**Exercise requirements**:
**1.** Print the passage of the Floramax and pH post that opens with the words containing "So I waited" and closes with "things seemed ok.", copying it word for word.
**2.** Carry on the Floramax and pH post from the point where it stops.
++++ Page text ++++
# Floramax and PH



## Betta Nut (Dec 3, 2013)

So I waited a week to test the parameters after replacing my sand substrate to floramax (the black kind), mostly just to be sure my cycle was still in place. It was, but what I didn't expect, was to see a big jump in my PH. It had been 7.6 before, and is now 8.0, possibly 8.1.

After a search about it, I did find a result that yes, it does raise PH. This person had the black also. But it didn't really say if it stays stable, or if it drops back down over time. I'm also worried about it getting too high, since the example I found went from 6.8 before to 7.6 after. Their KH also went up, and mine was already at the top of the chart back when I had a test for it. If mine goes up the .8 this other person's did, I'd end up around 8.4 which I am not very comfortable with, although I'd probably keep it there if things seemed ok.

I'm also concerned since this is my sorority tank, although my girls seem perfectly happy.

I know a lot of people here use the floramax, so thought I'd see if anyone else has some experience with these issues. I do have two pieces of wood in there, that had pretty heavily stained the old water, but it hasn't done much yet to the new setup.
++++ Information shown ++++
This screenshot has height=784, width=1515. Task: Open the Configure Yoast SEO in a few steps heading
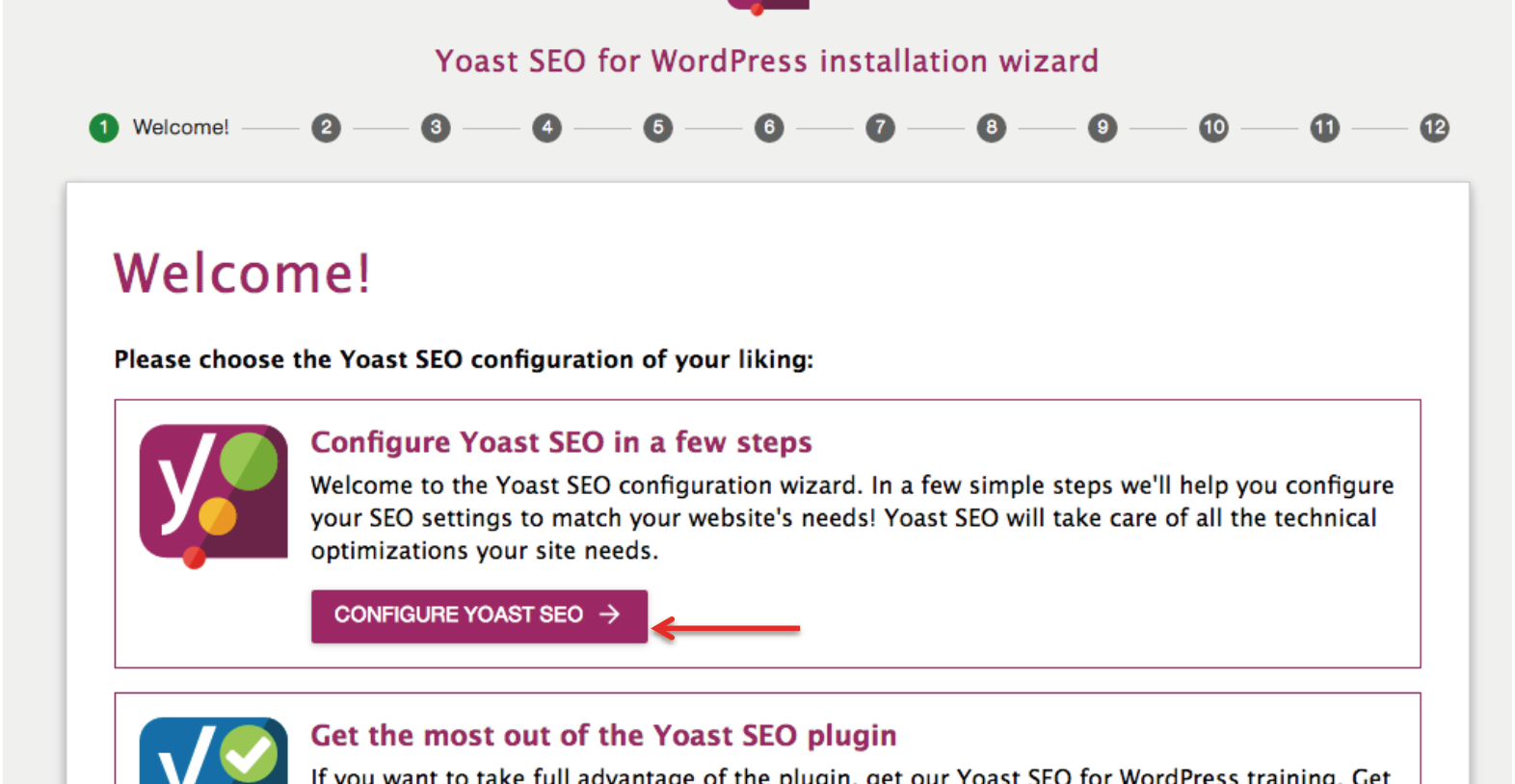click(560, 442)
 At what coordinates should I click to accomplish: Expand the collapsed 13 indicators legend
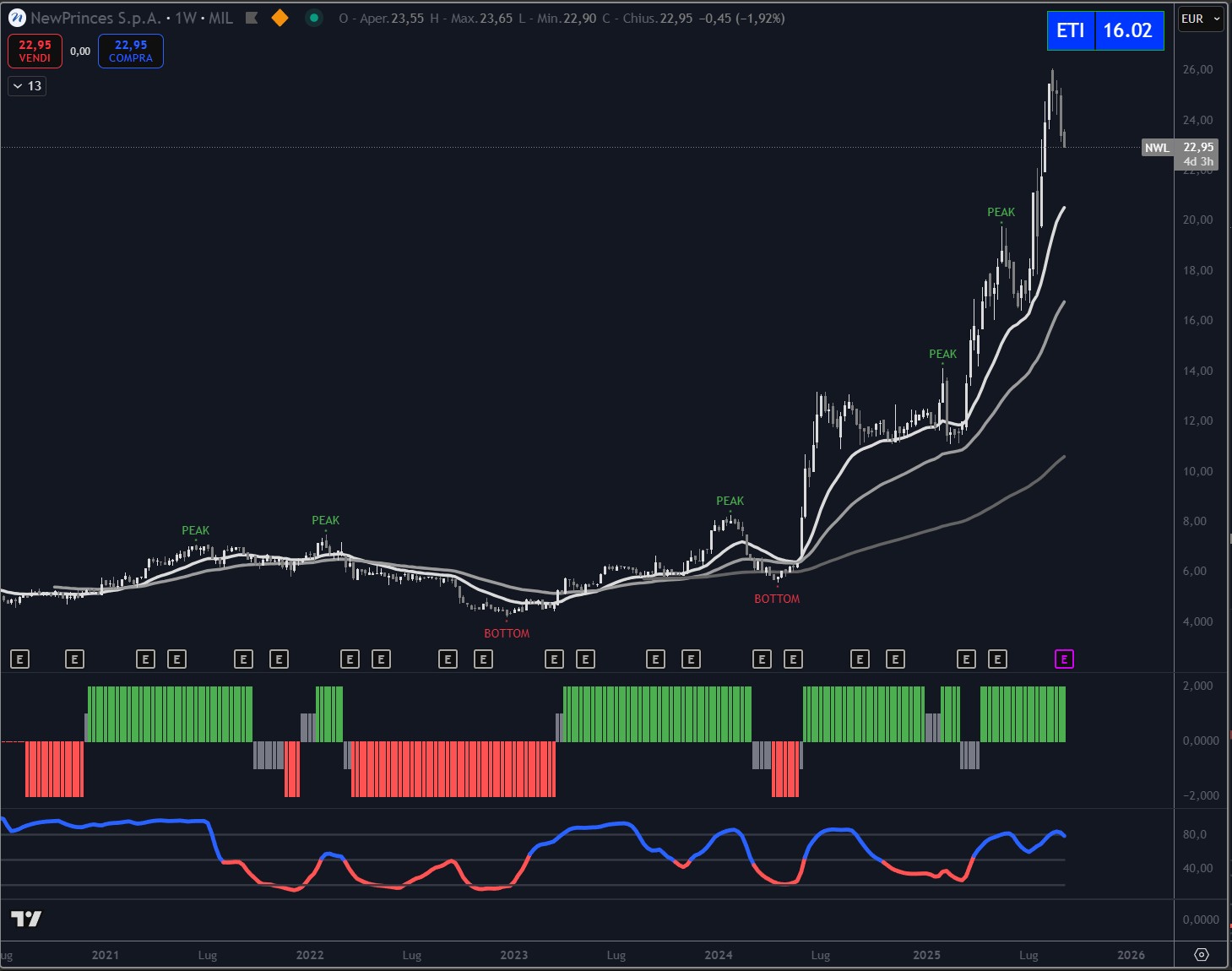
++++
**Task responses**:
**1.**
So I waited a week to test the parameters after replacing my sand substrate to floramax (the black kind), mostly just to be sure my cycle was still in place. It was, but what I didn't expect, was to see a big jump in my PH. It had been 7.6 before, and is now 8.0, possibly 8.1.

After a search about it, I did find a result that yes, it does raise PH. This person had the black also. But it didn't really say if it stays stable, or if it drops back down over time. I'm also worried about it getting too high, since the example I found went from 6.8 before to 7.6 after. Their KH also went up, and mine was already at the top of the chart back when I had a test for it. If mine goes up the .8 this other person's did, I'd end up around 8.4 which I am not very comfortable with, although I'd probably keep it there if things seemed ok.

**2.**
----------



## ForAnAngel (Apr 5, 2014)

I returned my Floramax after hearing in plenty of other forums that it spikes PH. "I love how the bag says, will not increase ph." Hope your girls thrive! May want to do a tank switcharoo.


----------



## Betta Nut (Dec 3, 2013)

Ugh.. I am SO not going to change the substrate yet again, lol. Way too much stuff in there. If it turns into a problem, I'll do my best to lower things.

I should also add that my water is 7.4 from the tap and 7.6 in my other tanks. So it has stayed pretty consistant across the board with or without tannins. The other tanks have no tannins, but read the same as the sorority before, so the wood didn't affect the PH. Might of affected the KH, but I haven't had the test for that in a long time.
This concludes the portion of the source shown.